Gianclaudio de Angelini

IL BIMBO ERA LI'

Il bimbo era lì
(povero vecchio consunto)
Con negli occhi lo stupore
D'essersi ritrovato
In panni odorosi di tempo
Senza erba tra le mani
Senza fiori tra i capelli.
 

Quasi degli HAIKU
ovvero
Echi da una terra perduta

I

Un melograno 
Della terra perduta 
Vago richiamo. 
 

II 

In me talvolta 
Dalla perduta riva 
Rinasce un sogno. 
 

III 

Echi nella sera 
Rincorrono malie 
Di un canto ondoso. 
 

IV 

Risuona ancora 
Nelle strette stradine 
Qualche antica eco. 
 

V 

Solo percorro 
Calli notturne, con me 
Voci perdute. 
 

VI 

Assorto ascolto 
Lo sciabordio del mare 
Immutabile. 
 

VII 

Cullano le onde 
I sogni del passato 
Liquido azzurro. 
 

VIII 

Nero granchietto 
Invano fuggi l'onda 
Che ti ricopre. 
 

IX 

Il mare, le pietre, i pini 
E mel(o)diose voci croate. 
 

X 

Zanestra in fiur 
Sul i ma ramanìo 
A Ponta Cruz. 

traduzione: 

Ginestra in fiore 
Solo, senza meta, vago 
A Punta Croce. 
 

XI 

Passi smarriti 
Nell'esilio eterno 
Dei giorni. 
 
 
XII 

Alla mia età 
Padre, eri già morto 
Notte di luglio. 

 



  
"Ancura i favalemo a Monto 
par nui rastà scuoio; 
parchì pioûn in puochi, 
da quando i vemo lassà 
Ceîssa" 
Ligio Zanini 
 
I

I zèmo sparendo 
Ne la pioûn cunpleta indifarensa 
E 'l sìgo da dulur 
Piza intù la gula cume oûna pera. 
 

II 

Anca el racuordo s'infuoiba 
Int'el sango de la tuova tiera rusa. 

Ne l'aria riesta el sìgo da cucal 
De la tuova zento daspiersa 

E la voûz del mar, senpro la stisa. 
 

III 

Tiera mieîa, bandunada 
Mai straca da spatà 
Inpuseîbili raturni. 

Vanamentro ti ciami i fioi daspiersi 
Ca da luntan ta sugna 
E da rento ta piura. 

Tiera prumisa, no pioûn ratruvada. 
 

IV 

I son  oûn viecio tronco malazanbà 
Cun puoche fuoie e doûto tavarà. 

Ma basta paruò oûn lanpo d'uoci 
Oûna ridulada, oûna buca viludada. 

Ch'i son cume el nuvo virdo al preîmo sul. 
 

V 

Quista zì la nuoto scoûra e mala nuoto 
E vui signì quila ca ma dà turmento. 

Quista zì la nuoto da i panseri 
La nuoto ca nu durmiriè int'el lieto. 

Quista zì la scoûra nuoto, anama mieîa 
Ca ma indurminsariè sul tuovo dulso pito. 
 

VI 

I nu iè pioûn paruole, 
Iè pierso el canto cume el coûco. 

Sul i ma ramanìo intù ganbare 
Da culpo masa grandi. 

A riesta nama racuordi 
Coûguli par fà maziere. 

Roma 15-5-1997 
 

VII 

Zì zà el tramonto, cala li tienabre 
El vento feîs'cia intù li cali dazierte. 
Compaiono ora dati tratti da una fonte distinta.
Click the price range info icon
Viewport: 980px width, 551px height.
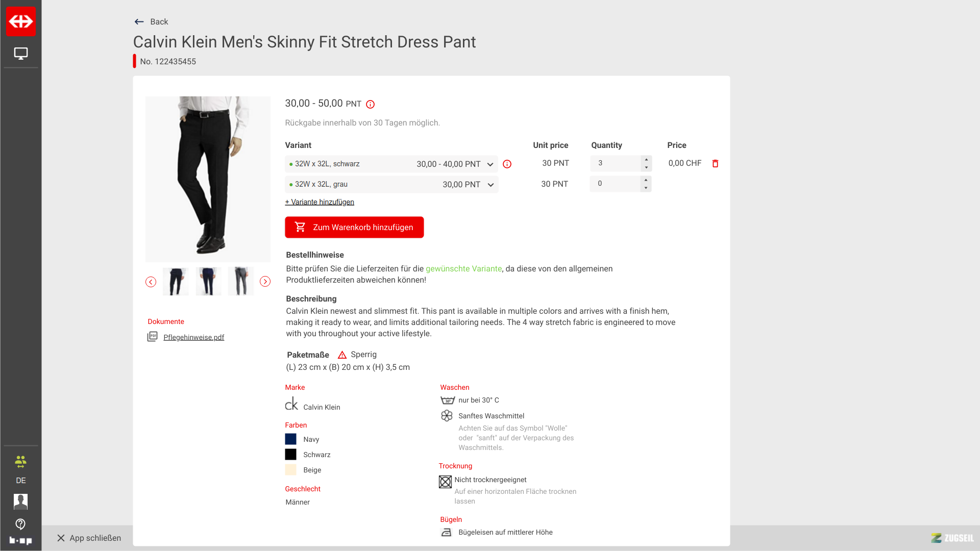371,105
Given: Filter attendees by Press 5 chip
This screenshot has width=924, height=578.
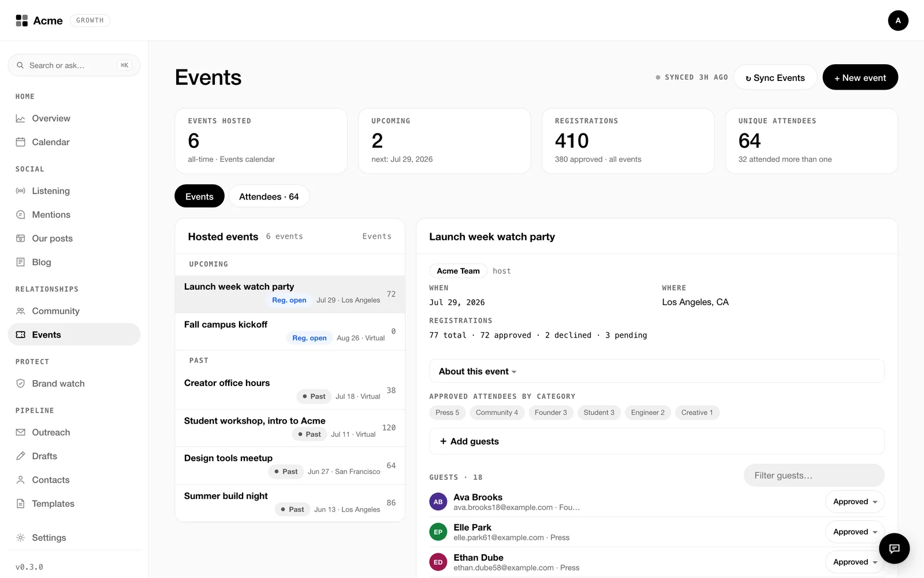Looking at the screenshot, I should coord(448,413).
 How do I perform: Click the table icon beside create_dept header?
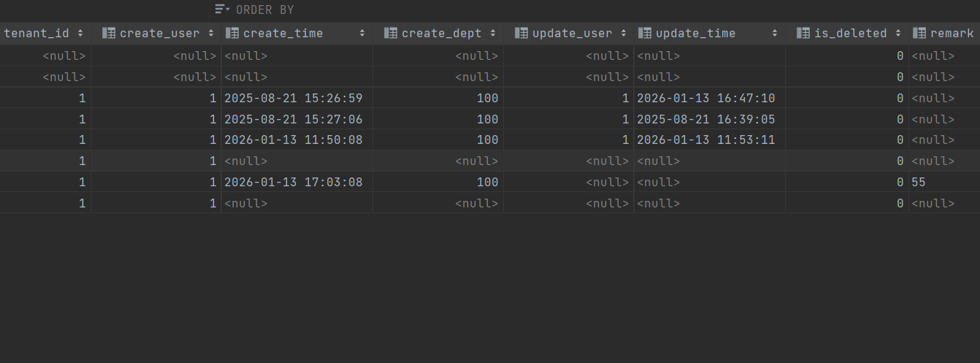391,33
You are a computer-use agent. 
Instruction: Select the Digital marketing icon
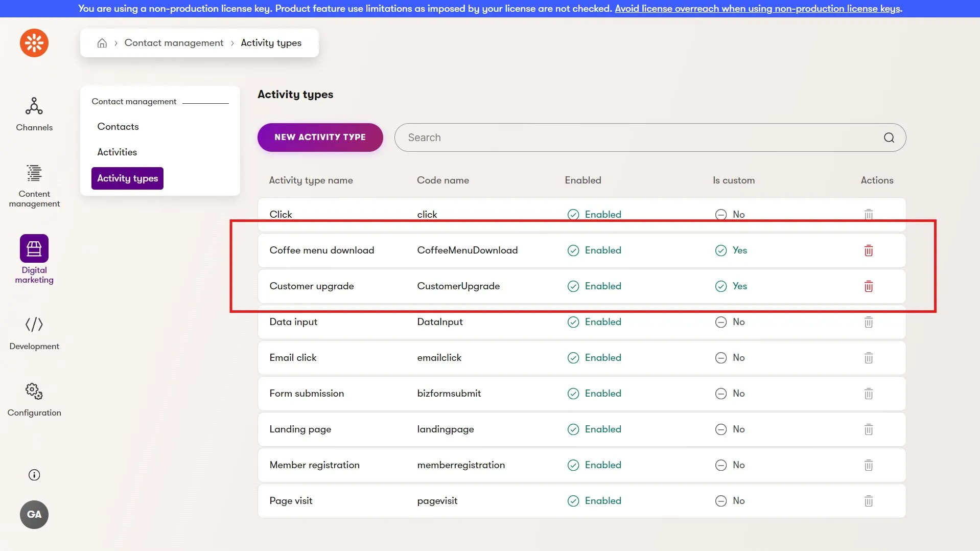34,248
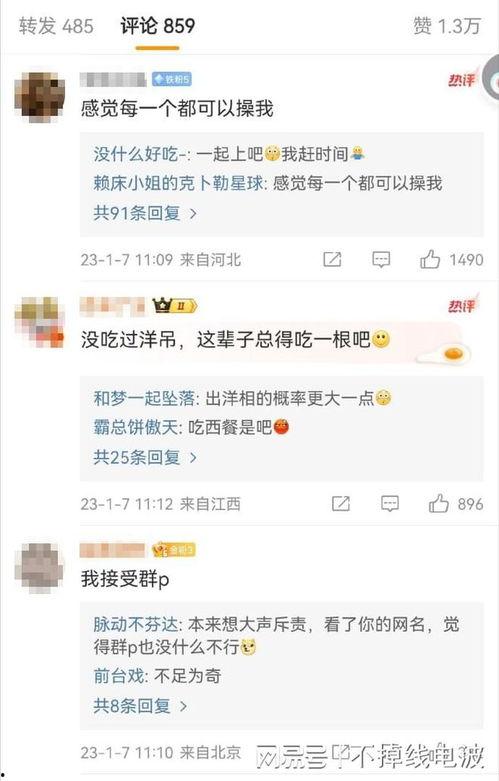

L'ieco de i miei balighi rabonba lento 
Soûn li pere fruade dal tenpo. 

A ma par da scultà int'el silensio 
Oûn sunsoûro, oûna liema ca ma ciama, 
O ma fà li rice, cun la voûz raguza dei miei zensi. 

Favalìde, favalìme pioûn foûga ch'i nu va uoldo... 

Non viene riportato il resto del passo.